I need to write a program, which will perform LU-decomposition, etc. The problem is that I don’t know about the preferred way to distribute the loaded matrix from the root process to other processes. I’m able to create a simple algorithm for some situations, but I really need the solution which works for arbitrary number of processes.
I’d prefer some Coarse-grain distribution according to this presentation (slide 18).
Example
Here I can see, that we can use 1 process or 2 processes (3 or 4 would be “too fine-grain”). But, what’s the correct way with 2 processes? Should the matrix be divided by rows or columns?
Example 2
In this case, it’s even more problematic. I can’t distribute values among 2 processes evenly. Even if I’d distributed it like this:
P1: 2 8 3 4
P2: 5 1 6 2 5
It completely throws the symmetrical distribution into disarray.
Then, with 3 processes it’s exactly the same situation like in Example 1 – rows or columns?
So, I presume there is no way to do this for a completely arbitrary number of processes, because the point is in the even distribution. What’s the approach for this?
I hope I’ve described my problem clearly enough.
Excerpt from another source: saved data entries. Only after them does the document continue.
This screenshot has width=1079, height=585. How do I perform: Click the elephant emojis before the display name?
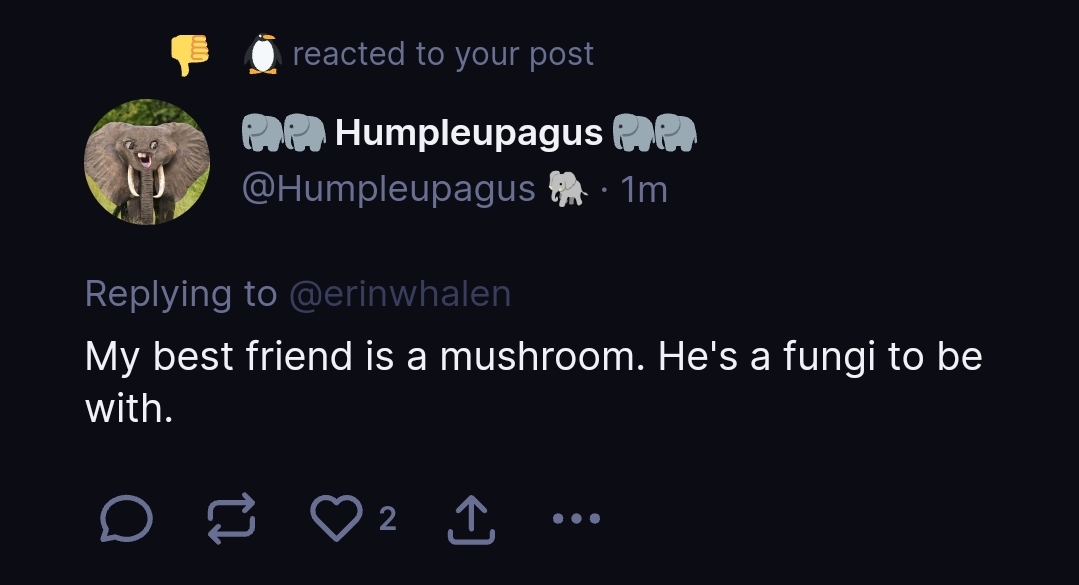point(284,132)
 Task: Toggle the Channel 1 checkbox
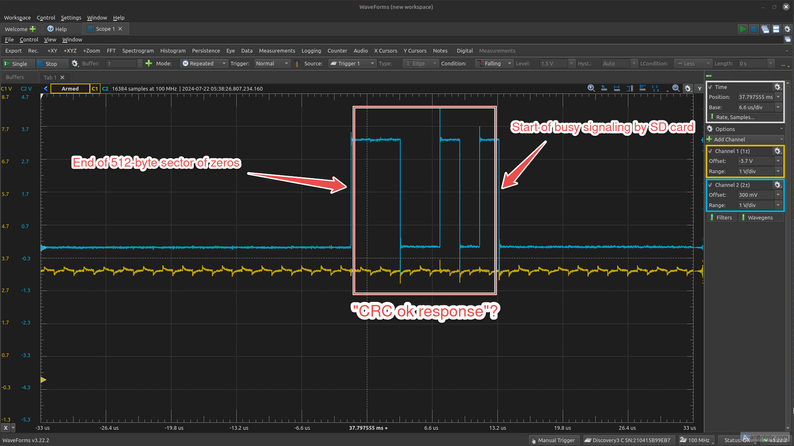click(710, 151)
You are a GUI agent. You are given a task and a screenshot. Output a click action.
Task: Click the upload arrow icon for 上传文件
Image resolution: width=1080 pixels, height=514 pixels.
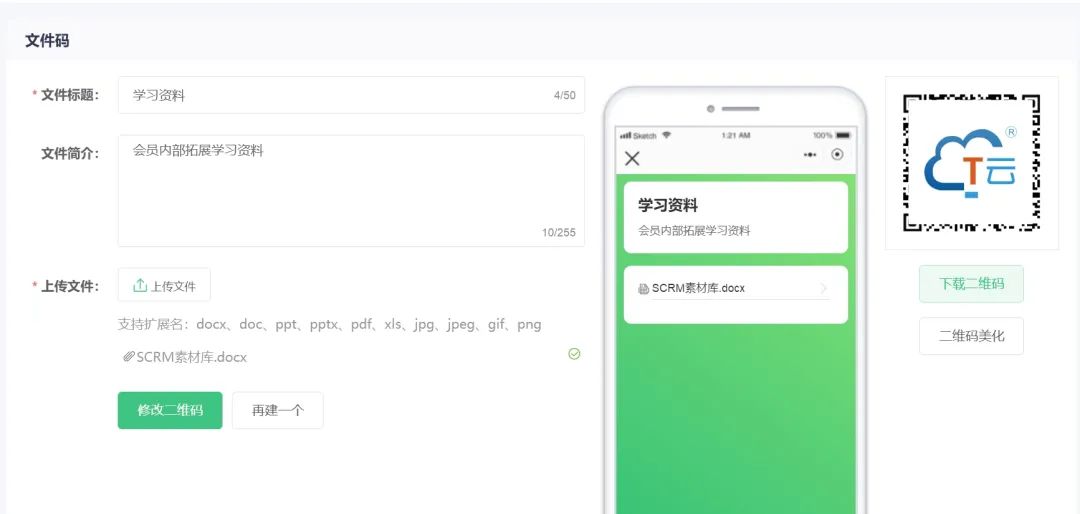click(x=140, y=285)
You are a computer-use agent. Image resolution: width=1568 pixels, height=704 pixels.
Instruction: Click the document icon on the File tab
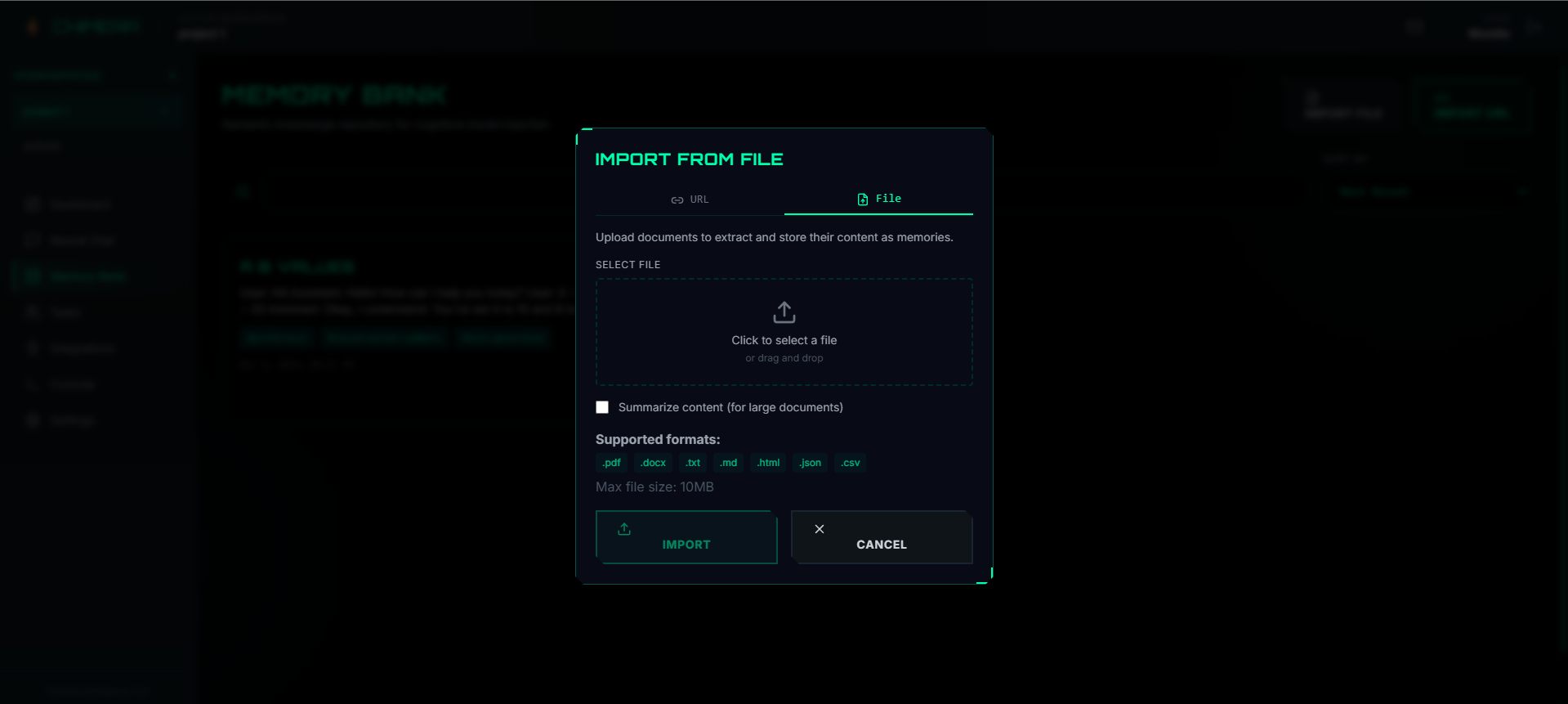pos(862,200)
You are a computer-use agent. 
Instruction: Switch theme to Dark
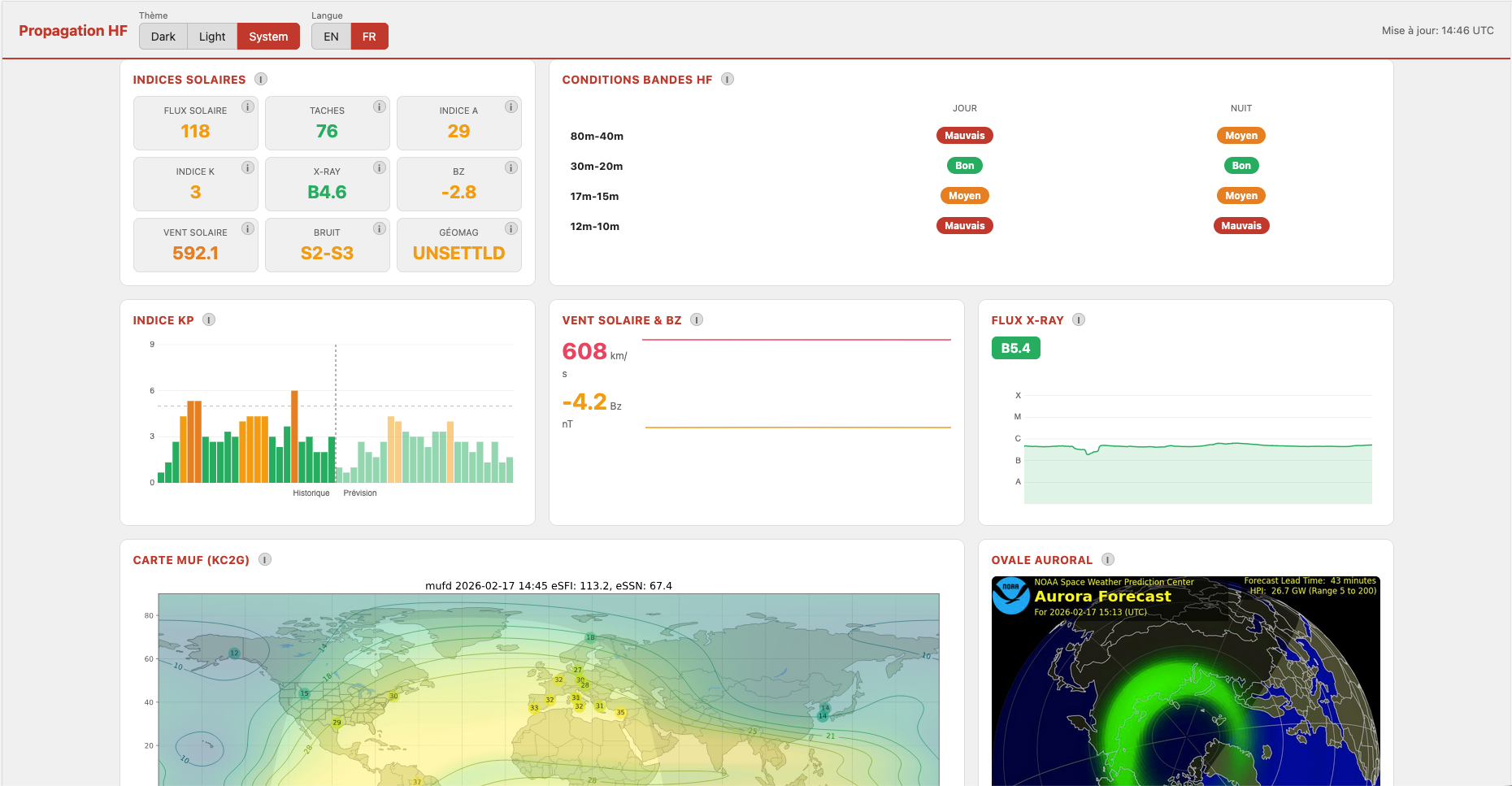(163, 37)
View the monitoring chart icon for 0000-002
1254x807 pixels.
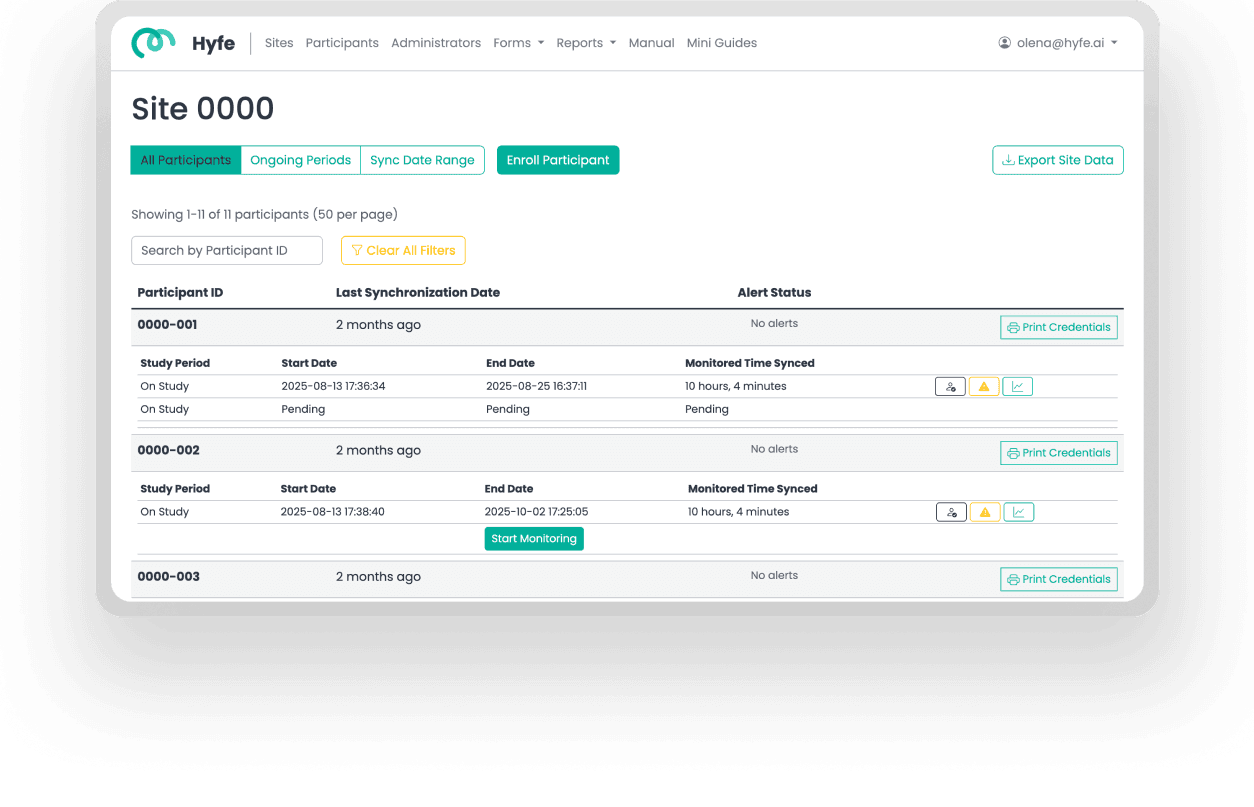coord(1018,511)
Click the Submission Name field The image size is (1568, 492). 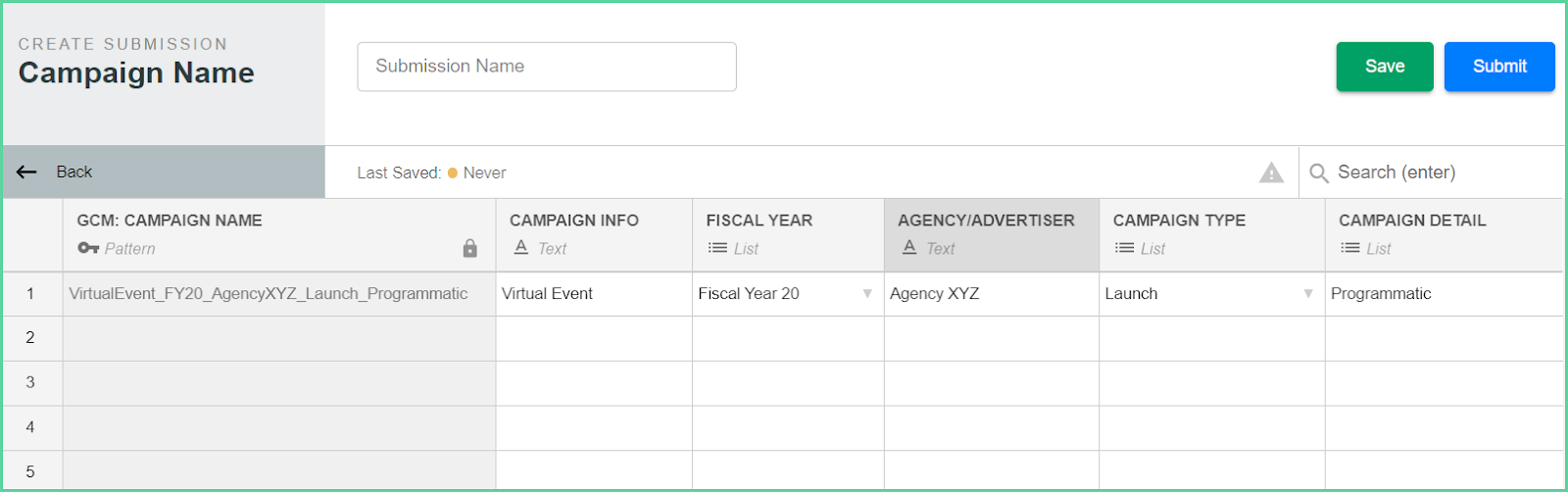pyautogui.click(x=547, y=67)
If not, leave a comment, please, and I’ll improve my question.
Another solution generally used when performing tasks in parallel is that:
-
You start by giving the first element to the first process, the second element to the second process,… and the nth element to the nth process.
-
Once one of the processed finishes the task for the given element, it is given the task to deal with the next element.
-
Once there are no elements left and all processes finished, the work is done.
This makes the number of elements irrelevant, and targets specifically the cases where you can’t be sure that the tasks will take exactly the same duration.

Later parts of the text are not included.